▶ EXERCISE INPUT:
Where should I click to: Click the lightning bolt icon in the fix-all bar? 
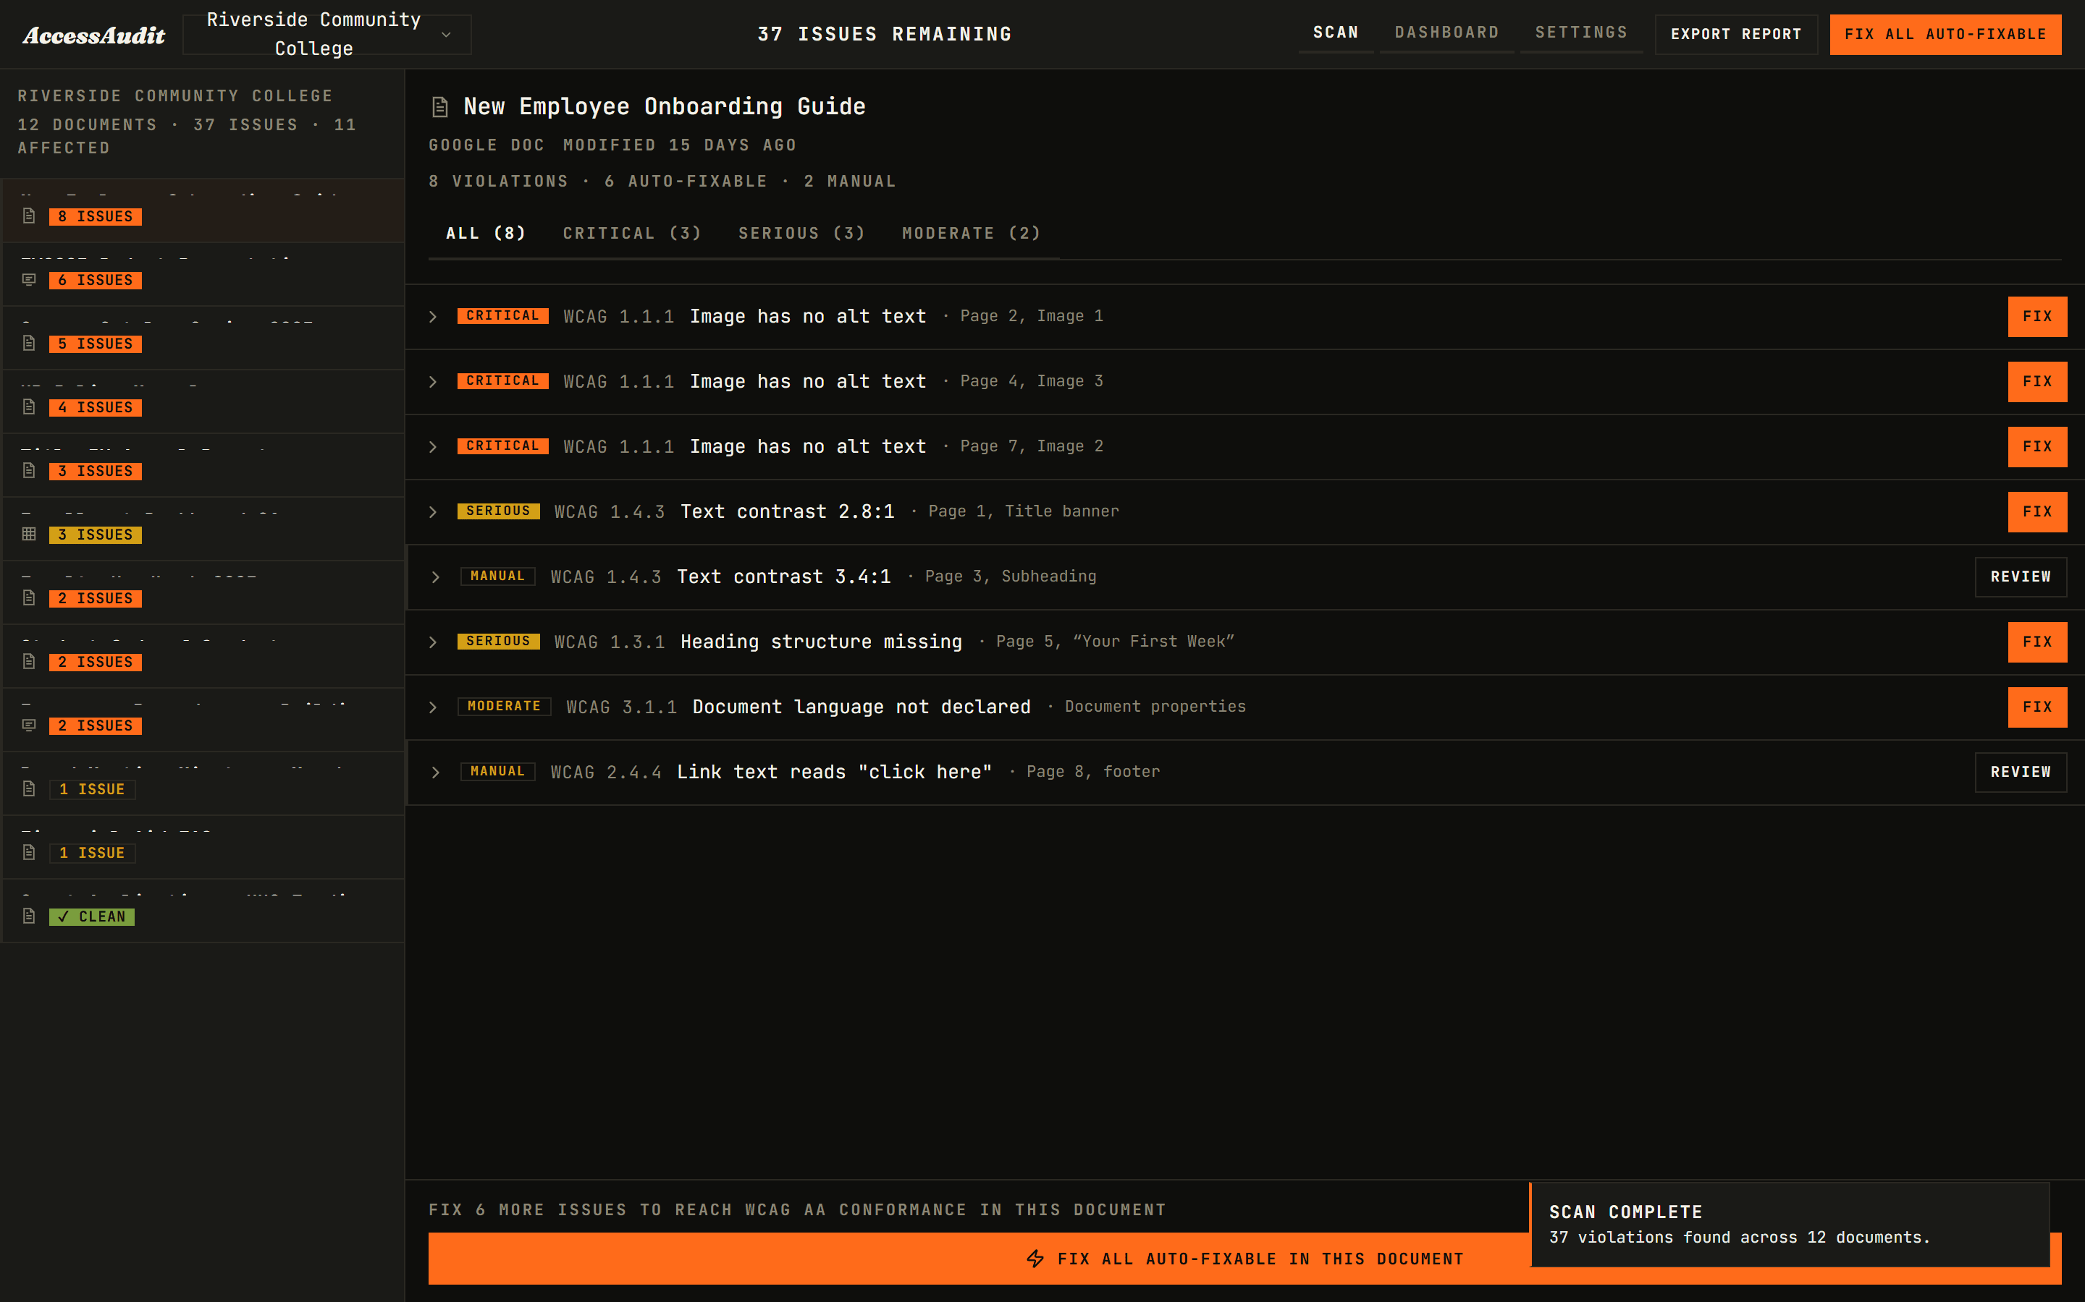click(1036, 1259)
* * *
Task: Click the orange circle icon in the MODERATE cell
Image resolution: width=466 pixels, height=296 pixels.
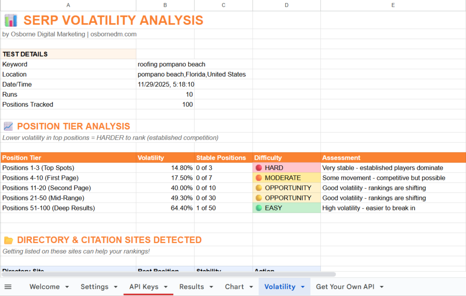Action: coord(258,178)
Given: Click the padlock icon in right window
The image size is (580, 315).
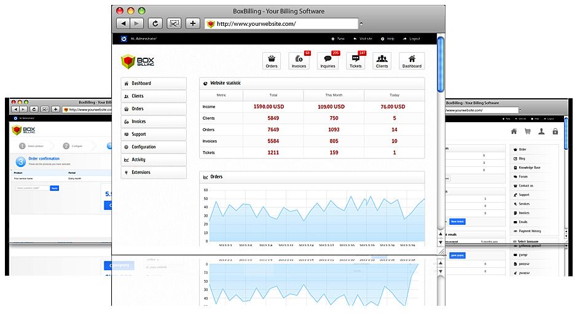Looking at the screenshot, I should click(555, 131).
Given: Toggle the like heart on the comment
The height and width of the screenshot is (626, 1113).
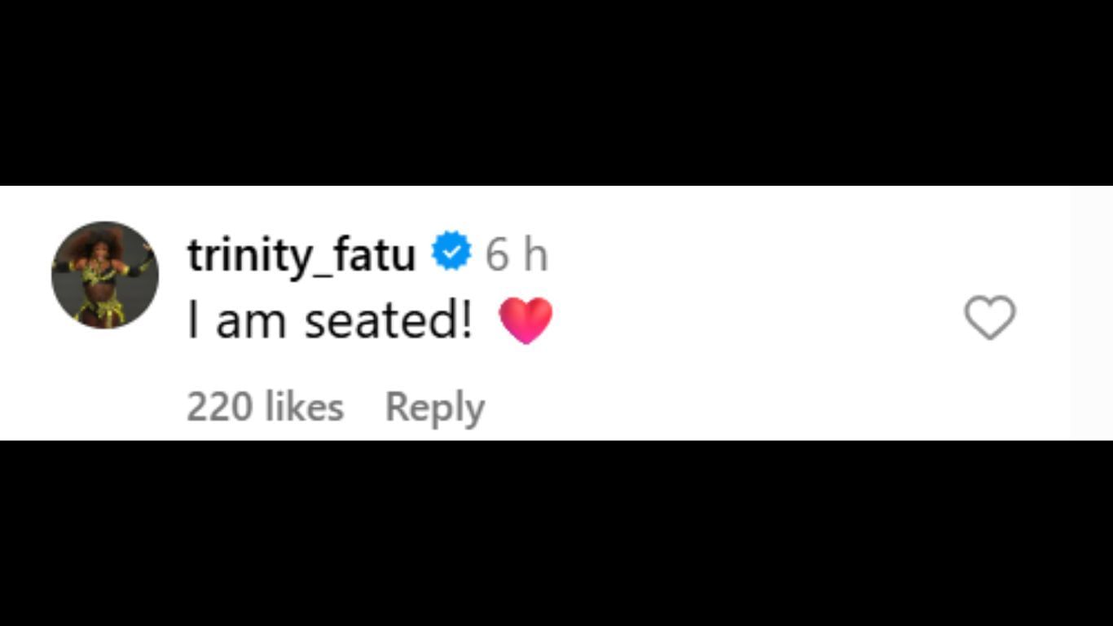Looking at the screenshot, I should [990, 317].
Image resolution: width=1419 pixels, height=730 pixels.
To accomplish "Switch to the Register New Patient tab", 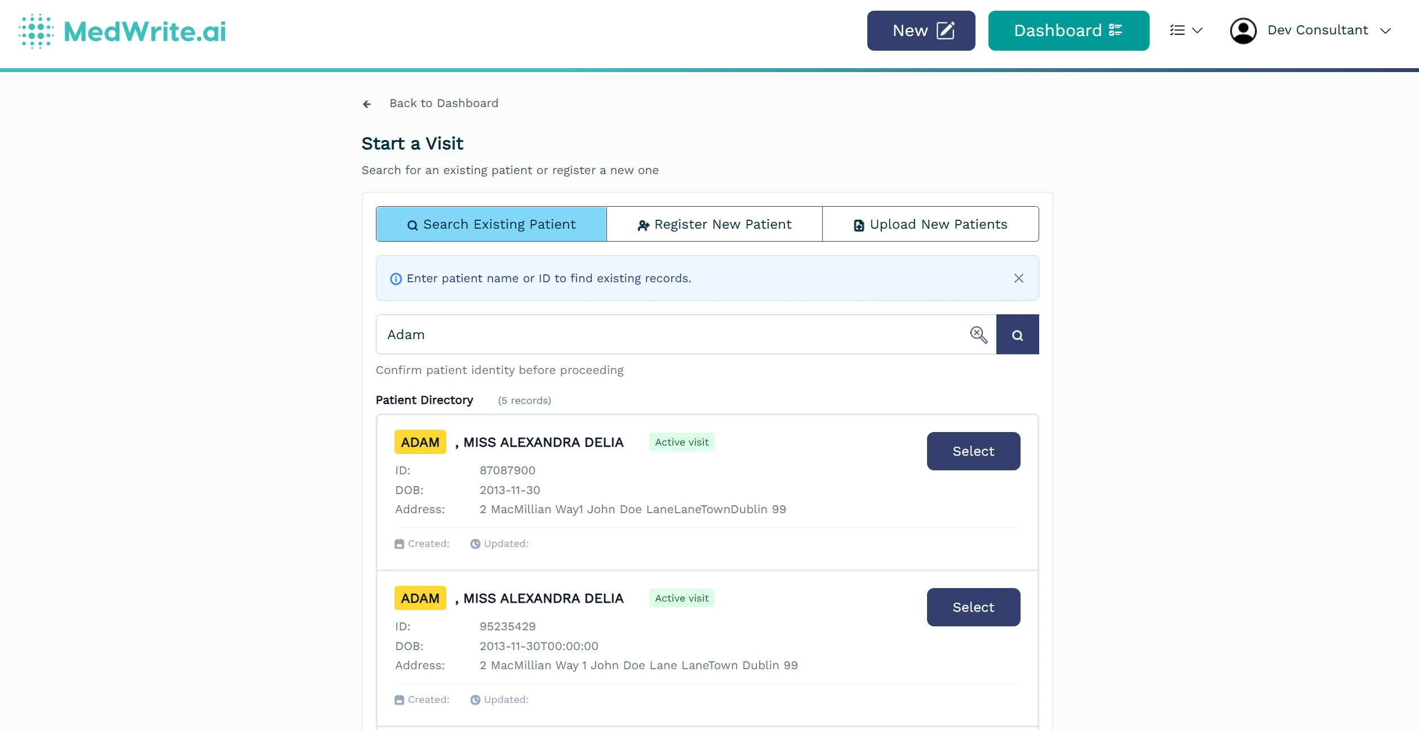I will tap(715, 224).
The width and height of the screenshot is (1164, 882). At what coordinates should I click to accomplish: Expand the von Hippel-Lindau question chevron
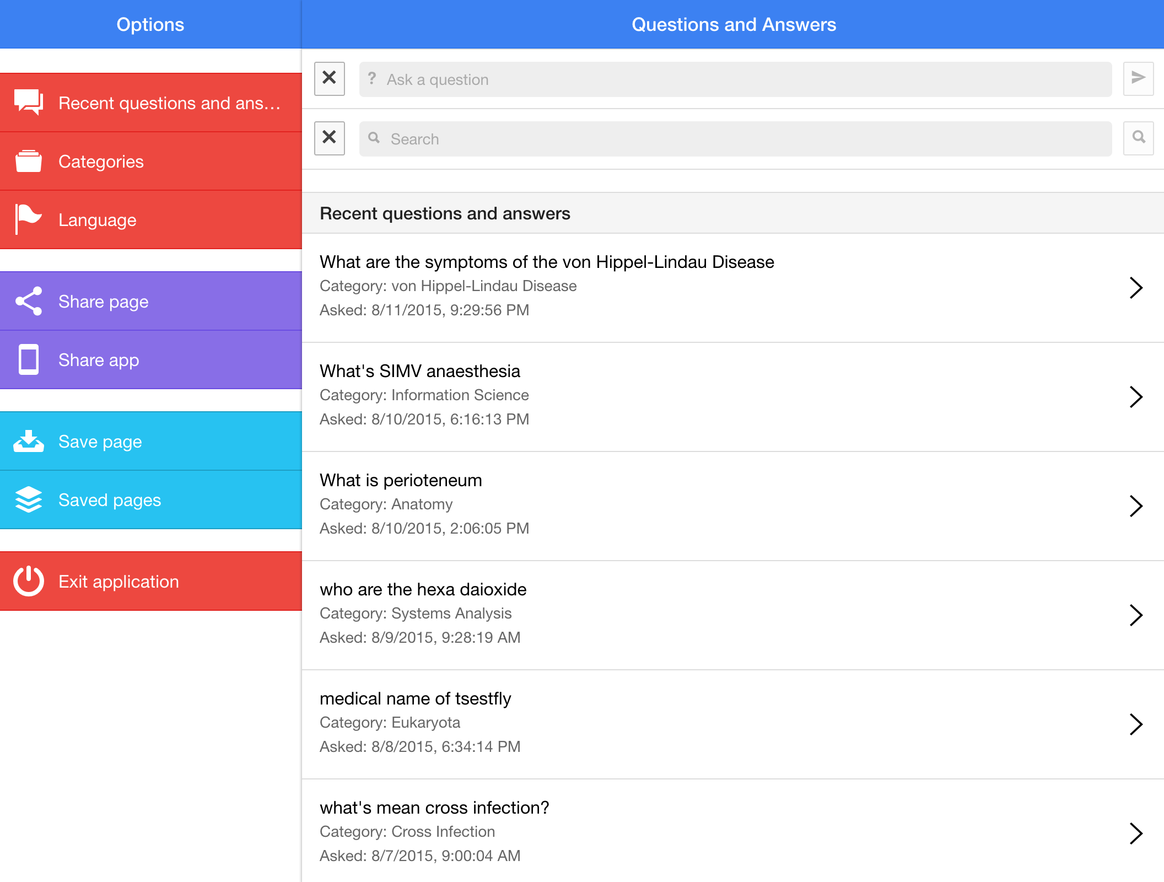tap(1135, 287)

▶ STATED EXERCISE:
Gather every line of the rows above that contains the string "icon" and copy each one in full. Treat uppercase and lowercase letters as distinct.

▶ RESULT OF THE TASK:
Where should I click to: Click the lightning bolt icon in the fix-all bar? 
Task: Click the orange circle icon in the MODERATE cell
Given: Click the padlock icon in right window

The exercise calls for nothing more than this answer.